Abstract 473: Genetic Fate Mapping Identifies Second Heart Field Epicardial Progenitor Cells as a Source of Adipocytes in Arrhythmogenic Right Ventricular Cardiomyopathy

Abstract

The pathological hallmark of arrhythmogenic right ventricular cardiomyopathy (ARVC), a genetic disease of desmosomal proteins, is fibro-adipocytic replacement of cardiac myocytes. The cellular origin of adipocytes in ARVC is an enigma. In desmosomal ARVC the impetus has to instigate from cells that express the mutant protein. Cardiac myocytes are the only cells in the heart known to express the desmosomal proteins. Adult myocytes are terminally differentiated, and hence, an unlikely source. In contrast, cardiac progenitor cells can differentiate to different lineages. Thus, we conditionally deleted Dsp, encoding desmoplakin, and concomitantly expressed enhanced yellow fluorescent protein (EYFP) using the Cre-LoxP technique, regulated by Nkx2.5, an early cardiac lineage promoter. We also screened the human hearts with ARVC for co-expression of markers of cardiac cell lineages and adipocytes. We generated Nkx-2.5-Cre:Dsp W/F and Nkx-2.5-Cre:Dsp W/F :R26-EYFP F/F mice, which showed enlarged hearts, depressed cardiac systolic function and patchy areas of fibro-adiposis, particularly at the epicardium. We detected expression of EYFP by immunoblotting (IB) and immunofluorescence (IF) and expression of cardiac progenitor cells and adipocytes markers by IF. A subset of epicardial cells in the Nkx-2.5-Cre:Dsp W/F :R26-EYFP F/F mice co-expressed adipogenic transcription factors C/EBP-α and PPAR-γ along with EYFP and the second heart field markers IsI1 and Mef2c.
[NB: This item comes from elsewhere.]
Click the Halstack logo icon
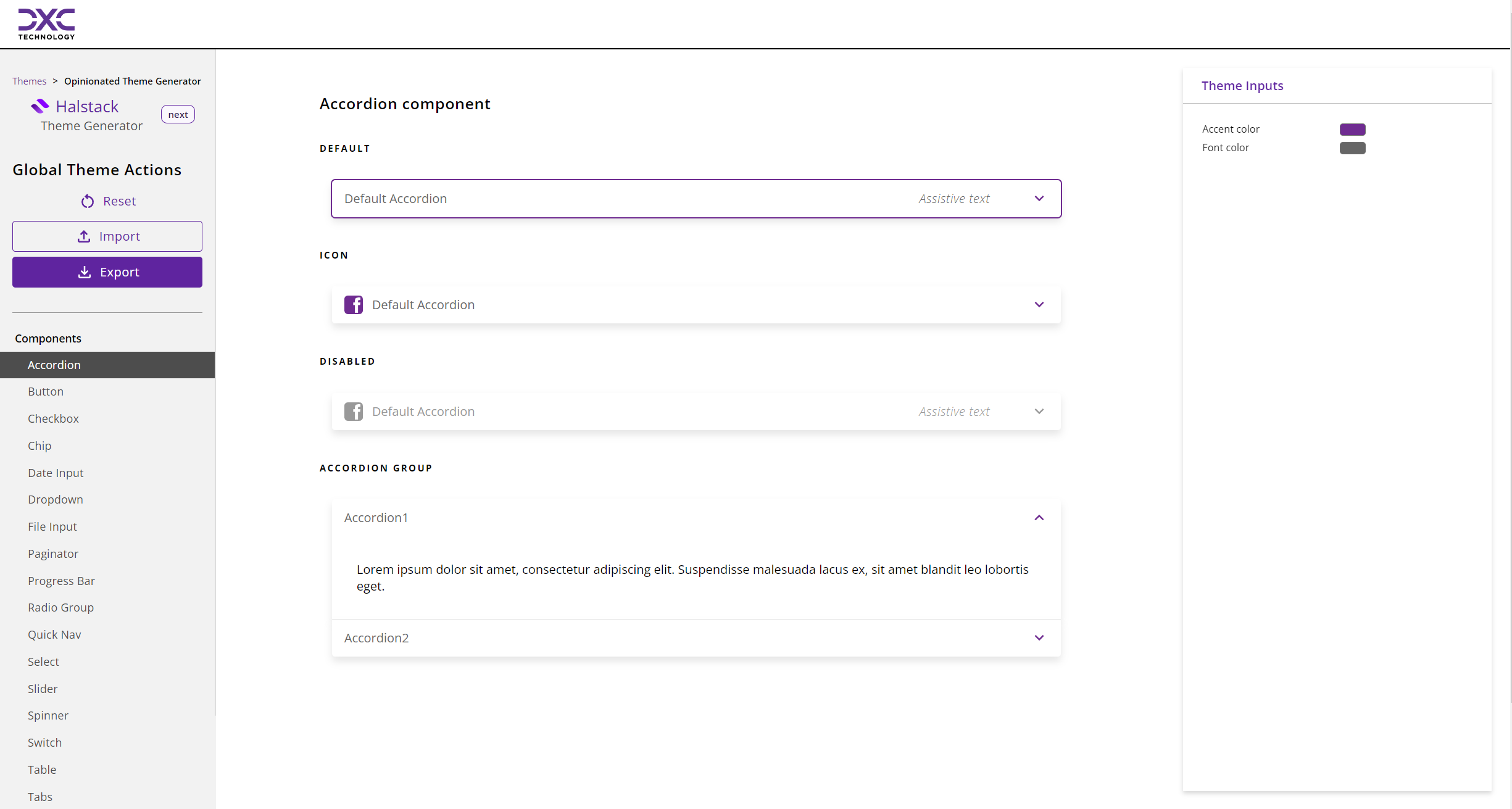Image resolution: width=1512 pixels, height=809 pixels. pyautogui.click(x=39, y=105)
Likewise, we detected co-expression of C/EBP-α and IsI1 or Mef2C in the fibro-adipocytic regions in human hearts with ARVC. To determine the specific cardiac cell lineage that differentiates to adipocytes, we co-stained sections of human and lineage trace mouse hearts and detected co-expression of SM actin, a marker of smooth muscle cells (SMCs) and C/EBP-α as well as co-expression of cardiac α-actin, a marker of cardiac myocytes, and C/EBP-α but not co-expression of PECAM1, a marker of endothelial cells and C/EBP-α. We conclude excess adipocytes in desmosomal ARVC originate from second heart field epicardial SMCs/myocyte progenitor cells.